International Intervention In American Civil War Battles
Talking about international intervention in civil war battles of America, there were two main countries Britain and France that featured in the history of civil bar battles and international intervention.
The Confederacy, government formed by the eleven rebellion southern slave states of the U.S. that had affirmed their secession from the U.S had high hopes of international intervention in American Civil war on Britain and France. They were hoping that these two countries would used their military powers against the Union, the federal government of U.S. supported by the twenty free states and five border slave states. On the other hand, the Union tried hard to block this international intervention in civil war battles under the leadership of Abraham Lincoln and Secretary of State William H. Seward. The Union government tried to block the international intervention in American Civil war by the hands of France and Britain by threatening war if any of the nations tried to grant official recognition to the Confederate States of America, which neither of the country ever did.
Again in 1861, in order to get international intervention in civil war battles, the Southerners voluntarily restricted cotton shipments with a hope to initiate an economic recession in Europe so that Britain might be forced to enter the war in order to get cotton. However, it turned out to be a failure as cotton diplomacy did not succeed because there was enough surplus quantity of cotton in Europe. However, there was a shortage of cotton felt in Britain but it was temporary as it was managed by increasing the cultivation of cotton crop in countries like Egypt and India. In the meantime, the civil war battles had resulted in employment avenues for arms makers, iron workers, and British ships to transport weapons.

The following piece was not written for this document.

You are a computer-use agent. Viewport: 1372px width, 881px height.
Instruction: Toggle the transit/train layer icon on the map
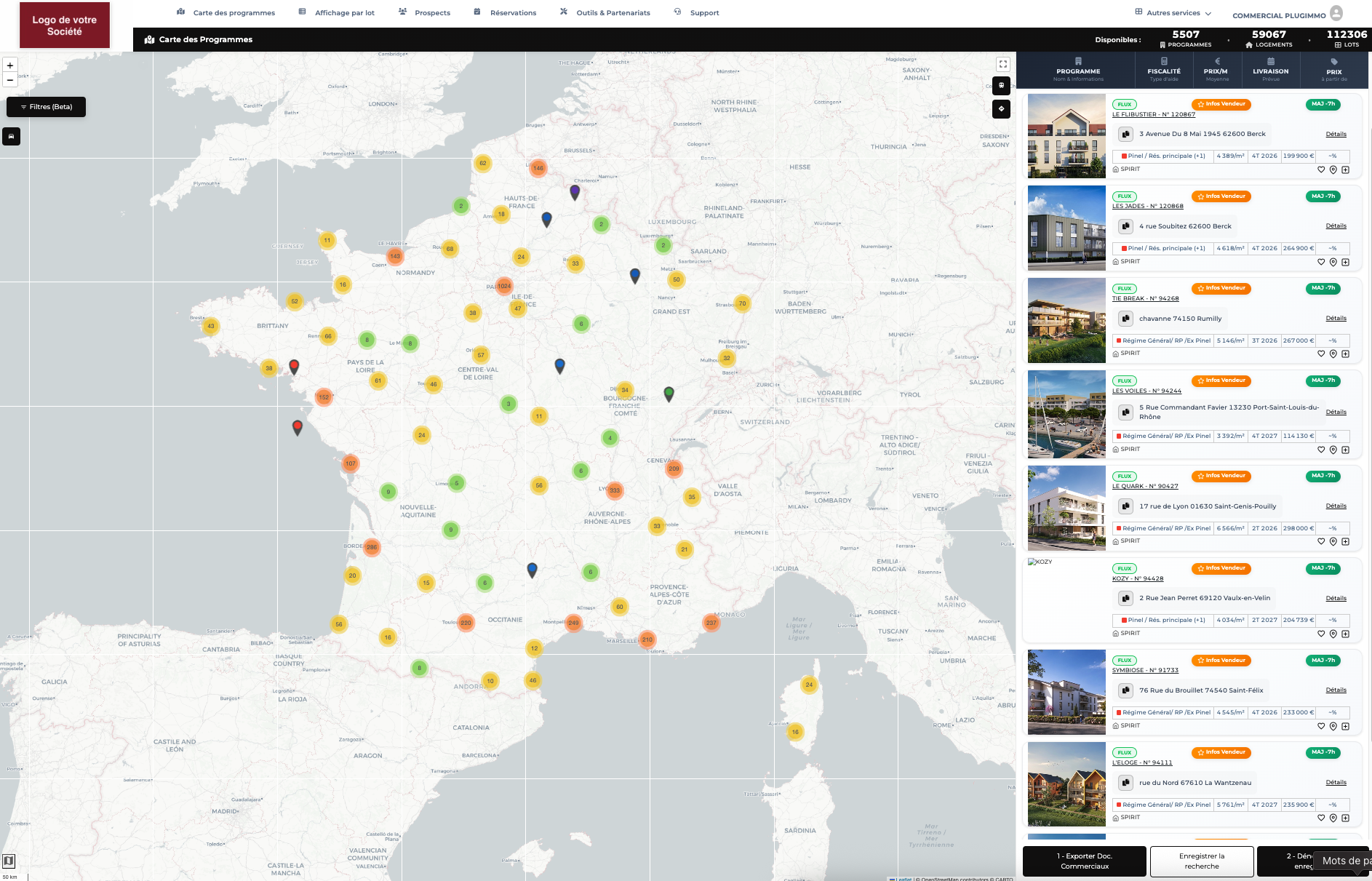click(x=1001, y=86)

In the year of 1862, the Britain did consider some mediation despite that fact that by extending even such an offer would have risked war with the U.S. However, Britain did try to feature in the picture describing the civil bar battles and international intervention. Lord Palmerston supposedly read Uncle Tom’s Cabin three times when deciding on this. However, the win of Union government in the civil bar Battle of Antietam caused them to delay their decision of international intervention in civil war battles. The Emancipation Proclamation further reinforced the political liability of supporting the Confederacy. Despite the facts that there was a sense of sympathy for the Confederacy government, France's own capture of Mexico eventually deterred them from war with the Union. It is also important to note that Confederate offers that were made late in the war to end slavery in return for diplomatic recognition were not seriously taken by either London or Paris.